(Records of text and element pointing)
____________________

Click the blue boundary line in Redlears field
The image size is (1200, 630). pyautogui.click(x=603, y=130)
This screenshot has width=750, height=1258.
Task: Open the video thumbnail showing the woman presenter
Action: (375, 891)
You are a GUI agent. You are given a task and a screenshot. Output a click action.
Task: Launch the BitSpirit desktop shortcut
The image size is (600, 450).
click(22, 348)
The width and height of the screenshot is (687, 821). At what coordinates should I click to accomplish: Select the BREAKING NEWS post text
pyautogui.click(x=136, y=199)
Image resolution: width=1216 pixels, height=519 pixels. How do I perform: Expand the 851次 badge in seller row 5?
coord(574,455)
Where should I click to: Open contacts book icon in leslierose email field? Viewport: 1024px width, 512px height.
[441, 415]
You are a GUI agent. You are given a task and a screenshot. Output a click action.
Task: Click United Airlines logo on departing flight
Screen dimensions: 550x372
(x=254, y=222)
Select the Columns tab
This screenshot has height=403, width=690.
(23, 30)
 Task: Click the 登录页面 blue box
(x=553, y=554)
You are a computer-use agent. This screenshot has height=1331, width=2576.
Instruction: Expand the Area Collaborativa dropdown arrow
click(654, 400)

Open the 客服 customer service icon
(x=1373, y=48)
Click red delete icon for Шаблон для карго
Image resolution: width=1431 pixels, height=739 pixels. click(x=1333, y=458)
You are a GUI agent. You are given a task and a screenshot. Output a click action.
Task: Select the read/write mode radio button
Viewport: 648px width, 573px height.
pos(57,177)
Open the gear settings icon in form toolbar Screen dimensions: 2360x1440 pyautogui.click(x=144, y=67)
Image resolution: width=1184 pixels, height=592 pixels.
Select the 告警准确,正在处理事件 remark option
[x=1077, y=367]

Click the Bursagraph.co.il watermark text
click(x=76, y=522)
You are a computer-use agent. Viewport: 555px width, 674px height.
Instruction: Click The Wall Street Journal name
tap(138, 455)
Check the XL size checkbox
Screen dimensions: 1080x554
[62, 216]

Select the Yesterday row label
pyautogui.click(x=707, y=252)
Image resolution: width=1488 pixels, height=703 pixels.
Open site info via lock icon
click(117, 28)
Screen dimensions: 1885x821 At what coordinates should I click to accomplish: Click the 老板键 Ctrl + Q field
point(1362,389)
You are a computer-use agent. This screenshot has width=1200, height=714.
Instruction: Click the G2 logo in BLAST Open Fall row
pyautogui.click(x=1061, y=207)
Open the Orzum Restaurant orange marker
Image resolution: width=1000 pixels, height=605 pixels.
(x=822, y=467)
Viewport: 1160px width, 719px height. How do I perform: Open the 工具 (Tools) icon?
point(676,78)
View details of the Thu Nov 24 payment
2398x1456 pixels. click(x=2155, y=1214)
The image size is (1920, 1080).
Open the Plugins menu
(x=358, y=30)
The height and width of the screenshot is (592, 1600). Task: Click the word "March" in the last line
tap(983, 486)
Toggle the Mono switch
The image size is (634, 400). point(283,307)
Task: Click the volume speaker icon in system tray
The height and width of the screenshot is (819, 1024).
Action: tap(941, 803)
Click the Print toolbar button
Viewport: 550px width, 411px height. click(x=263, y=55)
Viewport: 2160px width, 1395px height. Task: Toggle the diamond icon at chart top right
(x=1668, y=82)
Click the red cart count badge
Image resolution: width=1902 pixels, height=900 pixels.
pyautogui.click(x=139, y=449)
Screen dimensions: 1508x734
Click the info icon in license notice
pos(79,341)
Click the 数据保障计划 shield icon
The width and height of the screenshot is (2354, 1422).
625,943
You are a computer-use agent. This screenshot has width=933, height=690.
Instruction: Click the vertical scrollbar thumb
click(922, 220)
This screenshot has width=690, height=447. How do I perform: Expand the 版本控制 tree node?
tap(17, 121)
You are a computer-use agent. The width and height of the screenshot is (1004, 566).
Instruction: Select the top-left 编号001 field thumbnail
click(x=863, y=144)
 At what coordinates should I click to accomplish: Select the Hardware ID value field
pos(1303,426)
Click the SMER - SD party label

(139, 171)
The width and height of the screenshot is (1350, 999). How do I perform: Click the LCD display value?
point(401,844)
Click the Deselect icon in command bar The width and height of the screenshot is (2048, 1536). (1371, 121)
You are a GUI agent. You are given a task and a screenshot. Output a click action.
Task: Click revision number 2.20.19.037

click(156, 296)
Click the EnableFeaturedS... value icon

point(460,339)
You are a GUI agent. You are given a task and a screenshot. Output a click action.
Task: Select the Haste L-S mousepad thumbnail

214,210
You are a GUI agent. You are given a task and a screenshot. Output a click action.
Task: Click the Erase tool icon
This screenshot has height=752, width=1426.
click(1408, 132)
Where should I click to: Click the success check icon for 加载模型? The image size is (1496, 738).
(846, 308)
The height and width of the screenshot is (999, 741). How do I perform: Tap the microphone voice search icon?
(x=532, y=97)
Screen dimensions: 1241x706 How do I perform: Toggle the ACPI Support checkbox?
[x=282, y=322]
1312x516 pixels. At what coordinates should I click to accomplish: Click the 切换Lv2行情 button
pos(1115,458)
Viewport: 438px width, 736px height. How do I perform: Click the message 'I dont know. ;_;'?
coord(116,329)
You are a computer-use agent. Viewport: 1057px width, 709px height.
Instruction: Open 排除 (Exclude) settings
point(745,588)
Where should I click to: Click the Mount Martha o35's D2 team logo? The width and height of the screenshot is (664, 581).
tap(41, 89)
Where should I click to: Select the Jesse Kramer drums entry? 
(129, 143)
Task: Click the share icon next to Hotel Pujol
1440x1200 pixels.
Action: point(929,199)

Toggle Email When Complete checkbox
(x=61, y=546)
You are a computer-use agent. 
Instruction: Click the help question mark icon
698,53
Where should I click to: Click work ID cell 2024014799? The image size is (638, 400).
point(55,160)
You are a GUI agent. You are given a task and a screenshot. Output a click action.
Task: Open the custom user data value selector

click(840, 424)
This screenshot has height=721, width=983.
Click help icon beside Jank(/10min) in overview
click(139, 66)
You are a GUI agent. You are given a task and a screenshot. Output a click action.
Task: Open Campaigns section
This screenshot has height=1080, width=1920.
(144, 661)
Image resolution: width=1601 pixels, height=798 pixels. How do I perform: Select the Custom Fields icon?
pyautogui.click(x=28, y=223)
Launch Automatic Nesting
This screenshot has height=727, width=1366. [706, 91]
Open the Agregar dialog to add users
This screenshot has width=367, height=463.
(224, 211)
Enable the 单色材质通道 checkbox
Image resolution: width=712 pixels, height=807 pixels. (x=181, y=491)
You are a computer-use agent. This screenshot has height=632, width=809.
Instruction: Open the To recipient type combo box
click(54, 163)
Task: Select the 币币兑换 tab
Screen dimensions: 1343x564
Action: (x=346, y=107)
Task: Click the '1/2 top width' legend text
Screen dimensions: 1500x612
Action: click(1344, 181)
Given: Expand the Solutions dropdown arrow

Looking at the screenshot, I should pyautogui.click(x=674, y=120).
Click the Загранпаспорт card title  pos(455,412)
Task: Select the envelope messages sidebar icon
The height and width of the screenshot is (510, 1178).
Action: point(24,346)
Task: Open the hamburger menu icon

____________________

Aim of the task :: Please revise every one of the records above by replacing "dropdown arrow" with "drop-down arrow" wherever it occurs, and leave everything else unchanged.

The completed task ::
Click the blue boundary line in Redlears field
The image size is (1200, 630). pyautogui.click(x=603, y=130)
This screenshot has width=750, height=1258.
Task: Open the video thumbnail showing the woman presenter
Action: (375, 891)
You are a GUI agent. You are given a task and a screenshot. Output a click action.
Task: Launch the BitSpirit desktop shortcut
The image size is (600, 450).
click(22, 348)
The width and height of the screenshot is (687, 821). At what coordinates should I click to accomplish: Select the BREAKING NEWS post text
pyautogui.click(x=136, y=199)
Image resolution: width=1216 pixels, height=519 pixels. How do I perform: Expand the 851次 badge in seller row 5?
coord(574,455)
Where should I click to: Open contacts book icon in leslierose email field? Viewport: 1024px width, 512px height.
[441, 415]
You are a GUI agent. You are given a task and a screenshot. Output a click action.
Task: Click United Airlines logo on departing flight
Screen dimensions: 550x372
(x=254, y=222)
Select the Columns tab
This screenshot has height=403, width=690.
(23, 30)
 Task: Click the 登录页面 blue box
(x=553, y=554)
You are a computer-use agent. This screenshot has height=1331, width=2576.
Instruction: Expand the Area Collaborativa drop-down arrow
click(654, 400)

Open the 客服 customer service icon
(x=1373, y=48)
Click red delete icon for Шаблон для карго
Image resolution: width=1431 pixels, height=739 pixels. click(x=1333, y=458)
You are a GUI agent. You are given a task and a screenshot. Output a click action.
Task: Select the read/write mode radio button
Viewport: 648px width, 573px height.
pos(57,177)
Open the gear settings icon in form toolbar Screen dimensions: 2360x1440 pyautogui.click(x=144, y=67)
Image resolution: width=1184 pixels, height=592 pixels.
Select the 告警准确,正在处理事件 remark option
[x=1077, y=367]

Click the Bursagraph.co.il watermark text
click(x=76, y=522)
You are a computer-use agent. Viewport: 555px width, 674px height.
Instruction: Click The Wall Street Journal name
tap(138, 455)
Check the XL size checkbox
Screen dimensions: 1080x554
[62, 216]

Select the Yesterday row label
pyautogui.click(x=707, y=252)
Image resolution: width=1488 pixels, height=703 pixels.
Open site info via lock icon
click(117, 28)
Screen dimensions: 1885x821 At what coordinates should I click to accomplish: Click the 老板键 Ctrl + Q field
point(1362,389)
You are a computer-use agent. This screenshot has width=1200, height=714.
Instruction: Click the G2 logo in BLAST Open Fall row
pyautogui.click(x=1061, y=207)
Open the Orzum Restaurant orange marker
Image resolution: width=1000 pixels, height=605 pixels.
(x=822, y=467)
Viewport: 1160px width, 719px height. How do I perform: Open the 工具 (Tools) icon?
point(676,78)
View details of the Thu Nov 24 payment
2398x1456 pixels. click(x=2155, y=1214)
The image size is (1920, 1080).
Open the Plugins menu
(x=358, y=30)
The height and width of the screenshot is (592, 1600). Task: Click the word "March" in the last line
tap(983, 486)
Toggle the Mono switch
The image size is (634, 400). point(283,307)
Task: Click the volume speaker icon in system tray
The height and width of the screenshot is (819, 1024).
Action: tap(941, 803)
Click the Print toolbar button
Viewport: 550px width, 411px height. click(x=263, y=55)
Viewport: 2160px width, 1395px height. Task: Toggle the diamond icon at chart top right
(x=1668, y=82)
Click the red cart count badge
Image resolution: width=1902 pixels, height=900 pixels.
pyautogui.click(x=139, y=449)
Screen dimensions: 1508x734
Click the info icon in license notice
pos(79,341)
Click the 数据保障计划 shield icon
The width and height of the screenshot is (2354, 1422).
625,943
You are a computer-use agent. This screenshot has width=933, height=690.
Instruction: Click the vertical scrollbar thumb
click(922, 220)
This screenshot has width=690, height=447. How do I perform: Expand the 版本控制 tree node?
tap(17, 121)
You are a computer-use agent. The width and height of the screenshot is (1004, 566).
Instruction: Select the top-left 编号001 field thumbnail
click(x=863, y=144)
 At what coordinates should I click to accomplish: Select the Hardware ID value field
pos(1303,426)
Click the SMER - SD party label

(139, 171)
The width and height of the screenshot is (1350, 999). How do I perform: Click the LCD display value?
point(401,844)
Click the Deselect icon in command bar The width and height of the screenshot is (2048, 1536). (1371, 121)
You are a GUI agent. You are given a task and a screenshot. Output a click action.
Task: Click revision number 2.20.19.037

click(156, 296)
Click the EnableFeaturedS... value icon

point(460,339)
You are a GUI agent. You are given a task and a screenshot. Output a click action.
Task: Select the Haste L-S mousepad thumbnail

214,210
You are a GUI agent. You are given a task and a screenshot. Output a click action.
Task: Click the Erase tool icon
This screenshot has height=752, width=1426.
click(1408, 132)
Where should I click to: Click the success check icon for 加载模型? The image size is (1496, 738).
(846, 308)
The height and width of the screenshot is (999, 741). How do I perform: Tap the microphone voice search icon?
(x=532, y=97)
Screen dimensions: 1241x706 How do I perform: Toggle the ACPI Support checkbox?
[x=282, y=322]
1312x516 pixels. At what coordinates should I click to accomplish: Click the 切换Lv2行情 button
pos(1115,458)
Viewport: 438px width, 736px height. How do I perform: Click the message 'I dont know. ;_;'?
coord(116,329)
You are a computer-use agent. Viewport: 1057px width, 709px height.
Instruction: Open 排除 (Exclude) settings
point(745,588)
Where should I click to: Click the Mount Martha o35's D2 team logo? The width and height of the screenshot is (664, 581).
tap(41, 89)
Where should I click to: Select the Jesse Kramer drums entry? 
(129, 143)
Task: Click the share icon next to Hotel Pujol
1440x1200 pixels.
Action: point(929,199)

Toggle Email When Complete checkbox
(x=61, y=546)
You are a computer-use agent. 
Instruction: Click the help question mark icon
698,53
Where should I click to: Click work ID cell 2024014799? The image size is (638, 400).
point(55,160)
You are a GUI agent. You are given a task and a screenshot. Output a click action.
Task: Open the custom user data value selector

click(840, 424)
This screenshot has height=721, width=983.
Click help icon beside Jank(/10min) in overview
click(139, 66)
You are a GUI agent. You are given a task and a screenshot. Output a click action.
Task: Open Campaigns section
This screenshot has height=1080, width=1920.
(144, 661)
Image resolution: width=1601 pixels, height=798 pixels. How do I perform: Select the Custom Fields icon?
pyautogui.click(x=28, y=223)
Launch Automatic Nesting
This screenshot has height=727, width=1366. [706, 91]
Open the Agregar dialog to add users
This screenshot has width=367, height=463.
(224, 211)
Enable the 单色材质通道 checkbox
Image resolution: width=712 pixels, height=807 pixels. (x=181, y=491)
You are a computer-use agent. This screenshot has height=632, width=809.
Instruction: Open the To recipient type combo box
click(54, 163)
Task: Select the 币币兑换 tab
Screen dimensions: 1343x564
Action: (x=346, y=107)
Task: Click the '1/2 top width' legend text
Screen dimensions: 1500x612
Action: click(1344, 181)
Given: Expand the Solutions drop-down arrow

Looking at the screenshot, I should pyautogui.click(x=674, y=120).
Click the Загранпаспорт card title  pos(455,412)
Task: Select the envelope messages sidebar icon
The height and width of the screenshot is (510, 1178).
Action: point(24,346)
Task: Open the hamburger menu icon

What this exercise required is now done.